Comcast Corp.'s interference with Internet traffic has prompted a federal investigation and is at the center of calls for network neutrality laws, but another U.S. cable company appears to be doing the same thing without drawing scrutiny.
Of the 788 Comcast subscribers who participated in the study, 62 percent had their connections blocked. At Cox, 54 percent of subscribers examined were blocked, according to Krishna Gummadi at the Max Planck Institute for Software Systems in Saarbruecken, Germany. The institute examined the network connections of 8,175 Internet subscribers around the world.
Comcast is the country's second-largest Internet service provider, with 14.1 million subscribers. Cox is the fourth-largest, with 3.8 million; it is part of privately held Cox Enterprises Inc.
Comcast's practice of interfering with traffic was brought to light by user reports last year and confirmed by an Associated Press investigation in October.
Consumer advocacy groups and legal scholars criticized the interference, saying that letting a service provider selectively block some connections makes it a gatekeeper to the Internet, violating the network's open principles. Their complaints prompted the Federal Communications Commission to start an investigation, which is ongoing.
Legislation also has been introduced in Congress to guarantee net neutrality, or equal treatment of traffic by Internet service providers.
"This research proves beyond a shadow of a doubt that consumers, Congress and the FCC must urgently pursue the complaints against network providers," said Ben Scott, policy director of Free Press, one of the groups that urged the FCC to fine Comcast.
File-sharing programs like BitTorrent, which let people exchange documents, songs, movies and other content, can be heavy users of Internet bandwidth.
Comcast maintains that hampering such programs helps ensure that traffic other than file sharing is not impeded by a few big users. The company says that it is delaying file transfers rather than blocking them. Even that will end later this year, Comcast said in March, as it pledged to stop the practice.

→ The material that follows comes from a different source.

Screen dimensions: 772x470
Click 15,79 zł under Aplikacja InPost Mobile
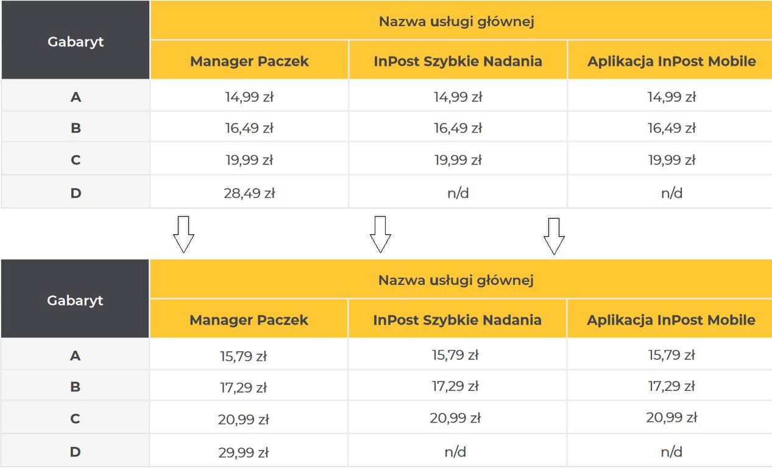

At least since 2006, Cox's subscriber agreement has noted that the company engages in "protocol filtering," which means it treats different types of Internet traffic, like Web surfing, e-mail and file sharing, differently.
Cox said Thursday that it takes such steps "to ensure the best possible online experience for our customers." But Cox denied that protocol filtering amounts to discrimination of any specific services.
The blocking observed by Gummadi's group occurs when a subscriber has downloaded a file using the BitTorrent application and tries to upload it, or share it with others, over the Internet. The main victims are the other Internet subscribers, who will not be able to download a file if a complete version is not available from someone else's computer.
Persistent attempts by file-sharing software to get through an Internet service provider's filtering may succeed after several minutes, as experienced in the Associated Press test last year. But Gummadi's test did not look at the duration of the traffic blocks.
Gummadi found signs of interference at seven other U.S. Internet providers, all of them cable companies.